Given information:
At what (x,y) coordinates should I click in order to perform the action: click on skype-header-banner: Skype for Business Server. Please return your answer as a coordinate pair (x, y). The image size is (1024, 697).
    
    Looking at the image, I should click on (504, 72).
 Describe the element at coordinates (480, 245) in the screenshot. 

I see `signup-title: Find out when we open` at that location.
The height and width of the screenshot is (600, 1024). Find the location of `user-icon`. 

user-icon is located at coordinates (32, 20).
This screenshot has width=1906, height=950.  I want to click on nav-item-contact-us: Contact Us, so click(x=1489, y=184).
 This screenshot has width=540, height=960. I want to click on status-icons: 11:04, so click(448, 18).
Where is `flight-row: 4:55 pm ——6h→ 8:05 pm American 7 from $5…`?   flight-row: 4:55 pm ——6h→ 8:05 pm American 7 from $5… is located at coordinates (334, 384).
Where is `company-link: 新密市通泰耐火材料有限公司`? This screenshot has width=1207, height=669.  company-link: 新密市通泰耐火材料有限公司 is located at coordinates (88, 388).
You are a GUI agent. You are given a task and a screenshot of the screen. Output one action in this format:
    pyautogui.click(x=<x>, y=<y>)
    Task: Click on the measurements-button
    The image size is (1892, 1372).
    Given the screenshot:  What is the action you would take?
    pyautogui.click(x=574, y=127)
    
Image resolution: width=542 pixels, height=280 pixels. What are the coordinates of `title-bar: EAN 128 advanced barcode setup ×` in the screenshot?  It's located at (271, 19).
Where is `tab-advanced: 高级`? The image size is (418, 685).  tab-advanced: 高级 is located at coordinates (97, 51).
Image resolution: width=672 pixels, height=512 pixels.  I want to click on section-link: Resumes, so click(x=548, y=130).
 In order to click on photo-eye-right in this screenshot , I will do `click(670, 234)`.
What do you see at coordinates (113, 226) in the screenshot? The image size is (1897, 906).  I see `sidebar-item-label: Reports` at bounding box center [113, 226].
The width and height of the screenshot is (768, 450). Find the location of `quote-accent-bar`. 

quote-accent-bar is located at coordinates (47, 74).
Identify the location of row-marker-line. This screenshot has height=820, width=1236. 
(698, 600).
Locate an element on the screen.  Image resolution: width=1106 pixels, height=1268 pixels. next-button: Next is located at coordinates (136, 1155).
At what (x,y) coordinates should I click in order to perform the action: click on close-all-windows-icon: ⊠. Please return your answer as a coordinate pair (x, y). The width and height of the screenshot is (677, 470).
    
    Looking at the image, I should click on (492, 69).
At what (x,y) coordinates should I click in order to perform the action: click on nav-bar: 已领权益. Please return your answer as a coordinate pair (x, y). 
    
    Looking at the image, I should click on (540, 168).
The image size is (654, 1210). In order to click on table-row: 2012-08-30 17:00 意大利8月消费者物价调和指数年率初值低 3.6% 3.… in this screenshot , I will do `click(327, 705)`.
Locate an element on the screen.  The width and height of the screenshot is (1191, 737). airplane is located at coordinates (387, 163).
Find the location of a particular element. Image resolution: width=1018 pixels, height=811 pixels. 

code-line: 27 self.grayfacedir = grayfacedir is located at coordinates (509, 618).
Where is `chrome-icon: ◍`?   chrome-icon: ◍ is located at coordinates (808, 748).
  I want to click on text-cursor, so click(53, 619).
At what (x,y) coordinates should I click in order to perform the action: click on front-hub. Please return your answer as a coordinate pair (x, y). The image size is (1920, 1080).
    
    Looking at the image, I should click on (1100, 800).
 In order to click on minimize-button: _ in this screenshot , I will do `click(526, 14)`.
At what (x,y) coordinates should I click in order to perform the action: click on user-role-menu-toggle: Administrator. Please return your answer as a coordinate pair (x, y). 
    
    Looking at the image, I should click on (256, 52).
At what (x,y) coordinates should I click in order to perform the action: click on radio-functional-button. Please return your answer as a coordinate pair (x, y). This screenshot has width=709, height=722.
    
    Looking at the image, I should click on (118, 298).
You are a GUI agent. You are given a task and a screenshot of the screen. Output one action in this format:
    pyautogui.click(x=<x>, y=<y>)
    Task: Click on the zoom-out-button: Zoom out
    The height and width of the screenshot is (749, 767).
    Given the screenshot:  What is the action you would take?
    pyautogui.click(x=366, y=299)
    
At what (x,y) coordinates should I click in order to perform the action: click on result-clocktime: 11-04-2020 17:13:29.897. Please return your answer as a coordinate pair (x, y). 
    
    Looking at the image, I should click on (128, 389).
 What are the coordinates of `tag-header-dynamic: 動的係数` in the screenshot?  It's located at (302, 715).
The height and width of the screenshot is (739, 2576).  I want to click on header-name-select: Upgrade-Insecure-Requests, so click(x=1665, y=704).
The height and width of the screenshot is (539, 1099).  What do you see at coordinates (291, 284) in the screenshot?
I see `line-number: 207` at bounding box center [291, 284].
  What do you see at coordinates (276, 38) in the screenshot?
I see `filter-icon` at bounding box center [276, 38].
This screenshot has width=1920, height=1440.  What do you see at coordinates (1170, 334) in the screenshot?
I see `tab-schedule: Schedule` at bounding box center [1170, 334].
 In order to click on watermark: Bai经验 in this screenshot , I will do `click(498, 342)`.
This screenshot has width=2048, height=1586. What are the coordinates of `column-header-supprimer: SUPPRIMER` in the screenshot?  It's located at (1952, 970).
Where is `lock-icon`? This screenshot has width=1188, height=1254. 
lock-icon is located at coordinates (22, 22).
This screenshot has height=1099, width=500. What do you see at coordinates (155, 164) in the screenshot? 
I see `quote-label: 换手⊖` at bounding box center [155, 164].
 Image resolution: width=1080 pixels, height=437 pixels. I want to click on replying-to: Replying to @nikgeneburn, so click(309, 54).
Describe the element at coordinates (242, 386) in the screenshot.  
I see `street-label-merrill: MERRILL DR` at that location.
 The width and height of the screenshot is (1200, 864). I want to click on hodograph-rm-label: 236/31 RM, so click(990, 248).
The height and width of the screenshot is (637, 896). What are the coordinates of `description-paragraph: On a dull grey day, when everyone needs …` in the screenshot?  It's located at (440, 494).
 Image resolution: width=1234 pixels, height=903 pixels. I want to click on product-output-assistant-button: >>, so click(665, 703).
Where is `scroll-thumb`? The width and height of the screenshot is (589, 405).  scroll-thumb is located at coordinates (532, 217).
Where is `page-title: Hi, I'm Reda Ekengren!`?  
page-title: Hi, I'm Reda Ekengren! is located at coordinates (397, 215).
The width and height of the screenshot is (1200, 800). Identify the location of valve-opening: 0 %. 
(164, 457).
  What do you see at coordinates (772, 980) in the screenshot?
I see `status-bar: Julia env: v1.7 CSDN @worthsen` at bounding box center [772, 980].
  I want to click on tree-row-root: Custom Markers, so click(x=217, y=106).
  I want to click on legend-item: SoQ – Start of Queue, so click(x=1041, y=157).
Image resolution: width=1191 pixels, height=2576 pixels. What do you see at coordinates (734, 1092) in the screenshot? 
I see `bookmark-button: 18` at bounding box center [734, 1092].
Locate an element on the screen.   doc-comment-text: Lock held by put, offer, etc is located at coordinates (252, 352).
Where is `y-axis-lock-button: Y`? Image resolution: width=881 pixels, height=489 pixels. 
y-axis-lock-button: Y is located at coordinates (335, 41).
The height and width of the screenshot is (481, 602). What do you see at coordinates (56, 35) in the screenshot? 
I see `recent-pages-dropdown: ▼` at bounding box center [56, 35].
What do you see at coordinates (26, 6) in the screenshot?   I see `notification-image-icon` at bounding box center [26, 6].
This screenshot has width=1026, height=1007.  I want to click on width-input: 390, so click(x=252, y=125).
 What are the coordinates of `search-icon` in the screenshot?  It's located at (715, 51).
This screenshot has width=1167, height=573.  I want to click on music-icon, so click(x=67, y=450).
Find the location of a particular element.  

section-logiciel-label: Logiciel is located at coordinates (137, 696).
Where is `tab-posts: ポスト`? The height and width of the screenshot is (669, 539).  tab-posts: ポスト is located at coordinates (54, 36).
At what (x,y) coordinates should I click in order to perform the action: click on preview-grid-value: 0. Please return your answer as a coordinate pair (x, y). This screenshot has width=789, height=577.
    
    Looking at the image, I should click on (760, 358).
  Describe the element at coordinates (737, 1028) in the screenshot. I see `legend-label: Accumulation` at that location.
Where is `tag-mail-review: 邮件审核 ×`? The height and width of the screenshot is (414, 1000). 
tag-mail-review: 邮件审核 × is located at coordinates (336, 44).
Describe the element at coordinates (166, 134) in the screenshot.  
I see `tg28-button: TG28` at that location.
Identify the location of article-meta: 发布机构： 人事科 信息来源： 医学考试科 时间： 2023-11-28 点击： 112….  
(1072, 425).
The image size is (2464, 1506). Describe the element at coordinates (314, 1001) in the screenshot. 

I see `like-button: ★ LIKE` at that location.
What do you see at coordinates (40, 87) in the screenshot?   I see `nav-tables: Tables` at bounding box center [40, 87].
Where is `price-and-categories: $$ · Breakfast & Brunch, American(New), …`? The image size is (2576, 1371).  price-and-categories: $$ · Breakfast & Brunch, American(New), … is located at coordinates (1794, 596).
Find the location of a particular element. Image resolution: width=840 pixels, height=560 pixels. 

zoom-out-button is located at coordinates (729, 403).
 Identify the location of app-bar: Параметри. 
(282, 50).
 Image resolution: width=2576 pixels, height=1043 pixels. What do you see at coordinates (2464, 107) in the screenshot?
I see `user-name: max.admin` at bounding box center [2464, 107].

Exercise instructions:
Copy the records again, beginning at the line that has "coordinates (532, 217)." and stopping after the line that has "center [772, 980].". Change every "width and height" to "dimensions" and leave everything else the same.

Finished exercise:
Where is `scroll-thumb`? The dimensions of the screenshot is (589, 405).  scroll-thumb is located at coordinates (532, 217).
Where is `page-title: Hi, I'm Reda Ekengren!`?  
page-title: Hi, I'm Reda Ekengren! is located at coordinates (397, 215).
The dimensions of the screenshot is (1200, 800). Identify the location of valve-opening: 0 %. 
(164, 457).
  What do you see at coordinates (772, 980) in the screenshot?
I see `status-bar: Julia env: v1.7 CSDN @worthsen` at bounding box center [772, 980].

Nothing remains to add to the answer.